Long-Range Sensor Network System for Detecting Coffee Crop Fruiting Utilizing Generative Image Compression
摘要
The deployment of IoT sensors in agriculture changes farming practices, enabling real-time monitoring and data-driven decision making. Existing systems utilize various sensors transmitting data, often to the cloud, via established wireless networks such as Wi-Fi, cellular networks, or short-range communications like Zigbee. While effective for measuring environmental information such as like temperature or soil moisture, these conventional systems find it hard to meet the demands of high-resolution visual monitoring applications like crop fruiting detection. Key limitations arise from the difficulty in reliably transmitting large image files over the expansive areas common in agriculture, as standard wireless solutions often present trade-offs between range, bandwidth, and power consumption unsuitable for this data type.

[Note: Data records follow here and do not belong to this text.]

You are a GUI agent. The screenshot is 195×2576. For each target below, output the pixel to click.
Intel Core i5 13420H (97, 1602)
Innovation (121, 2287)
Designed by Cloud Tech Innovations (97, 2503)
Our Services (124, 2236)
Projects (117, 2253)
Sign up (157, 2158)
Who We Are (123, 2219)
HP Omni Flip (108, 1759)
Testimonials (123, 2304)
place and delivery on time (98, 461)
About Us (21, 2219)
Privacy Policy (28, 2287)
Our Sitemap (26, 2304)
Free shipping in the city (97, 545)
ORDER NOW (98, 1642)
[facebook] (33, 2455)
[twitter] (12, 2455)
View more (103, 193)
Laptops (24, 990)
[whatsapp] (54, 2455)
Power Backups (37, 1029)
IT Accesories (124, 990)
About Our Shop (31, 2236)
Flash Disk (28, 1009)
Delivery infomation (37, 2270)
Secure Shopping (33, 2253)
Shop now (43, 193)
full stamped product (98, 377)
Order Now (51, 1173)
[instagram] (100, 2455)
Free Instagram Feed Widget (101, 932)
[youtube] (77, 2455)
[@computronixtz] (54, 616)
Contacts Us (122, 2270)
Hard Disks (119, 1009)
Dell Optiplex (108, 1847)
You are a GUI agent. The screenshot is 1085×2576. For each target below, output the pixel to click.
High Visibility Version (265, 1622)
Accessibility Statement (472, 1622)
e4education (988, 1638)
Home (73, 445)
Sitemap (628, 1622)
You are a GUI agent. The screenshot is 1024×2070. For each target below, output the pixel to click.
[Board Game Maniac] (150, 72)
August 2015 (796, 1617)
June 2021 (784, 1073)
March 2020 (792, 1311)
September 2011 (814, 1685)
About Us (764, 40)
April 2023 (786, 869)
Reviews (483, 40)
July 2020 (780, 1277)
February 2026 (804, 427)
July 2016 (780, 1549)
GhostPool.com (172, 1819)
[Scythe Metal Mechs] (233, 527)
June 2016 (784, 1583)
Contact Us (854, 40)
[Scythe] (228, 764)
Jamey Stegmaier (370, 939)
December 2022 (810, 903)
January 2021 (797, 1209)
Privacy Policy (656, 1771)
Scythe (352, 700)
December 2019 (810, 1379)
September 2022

To address these critical gaps, this study introduces a long-range sensor network system specifically designed for efficient agricultural image acquisition and transmission. The presented approach brings two core strategies: first, it uses state of the art image compression done directly on the edge device, optimized to reduce images into compact latent vectors while preserving essential visual information. Secondly, it incorporates a low-power, long-range wireless communication technology chosen for its ability to ensure reliable data transfer across extensive agricultural terrains without excessive energy demands. Experimental evaluation using appropriate low-power computing hardware and relevant agricultural image data confirmed the system’s feasibility. The results demonstrated the effectiveness of on-device compression and validated the reliable transmission of the compressed image data over considerable distances.